The community, to their credit, was determined to prevent its demise. A businessman, Mark Thurlow, was one of those who stepped in to save the Tornadoes. He was reading the newspaper, saw something about the closure of the Tornadoes and said this cannot happen. He made a few phone calls. He was responsible for the restructure of the Launceston Football Club. I joined him as a colleague there and it was a great journey. Over a period he took the club to a position where last year they won not only the senior statewide league premiership but also the under-23s and the colts as well, along with many other awards. Much of that credit must go to Mark Thurlow.

He said, this is not going to happen; we need to keep this team going for the sake of the development of girls and young women in the basketball community. One of the other community leaders, Heath Butt, was the interim chairman at that stage and he was equally as determined to keep it going. The club was then restructured under the banner of the Northern Tasmanian Amateur Basketball Association and we started raising money. A new board was announced in January this year, and that board included Alana Fulton, Craig Perkins, who is the vice-chairman, Colleen McGann from St Luke's Health, Michele Gibbins from the Institute of Sport, David Daking, a retired financial adviser, then Heath Butt, Mark Thurlow and last, by all means least, my very good self.

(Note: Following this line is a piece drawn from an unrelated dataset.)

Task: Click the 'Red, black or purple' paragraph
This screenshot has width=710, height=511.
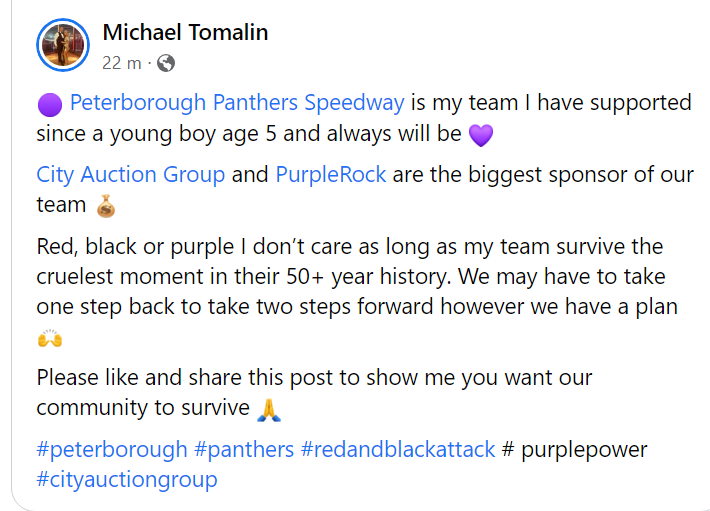Action: [x=350, y=276]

It did involve a lot of effort. The Launceston Tornadoes board created a business plan that resulted, among other things, in the approval of a grant of $15 000 from the Launceston City Council. I have just been talking with the member for Mersey about the difficulty of councils being able to support sporting clubs and sporting individuals. I know that the member for Launceston was part of the panel of councillors who made the decision on the grant. They did give us that grant with strings attached, and they were: the linkage of the funding to the delivery of measurable targets established to market Launceston as a tourist destination in all the activities undertaken by the Tornadoes; the club also continuing to compete in the elite South East Australian Basketball League division; and the club demonstrating its commitment to provide the pathways to local talented women basketball players. Those strings, I suppose, reflect a heated debate that occurred in the Launceston council, but that is another story. The aldermen decided to help support the Launceston Tornadoes in this instance.

Numerous others - it was an interesting story - Bec Walsh of the Sports Arena called around Heath Butt when he was interim chairman and said she had a donation to make to the Tornadoes. She presented him with a cheque for $20 000 to help the club . That is amazing in these economic times, that she recognised the importance of retaining the Tornadoes for the community. We were able to get Europcar and Bendigo Bank to come on as major sponsors as well.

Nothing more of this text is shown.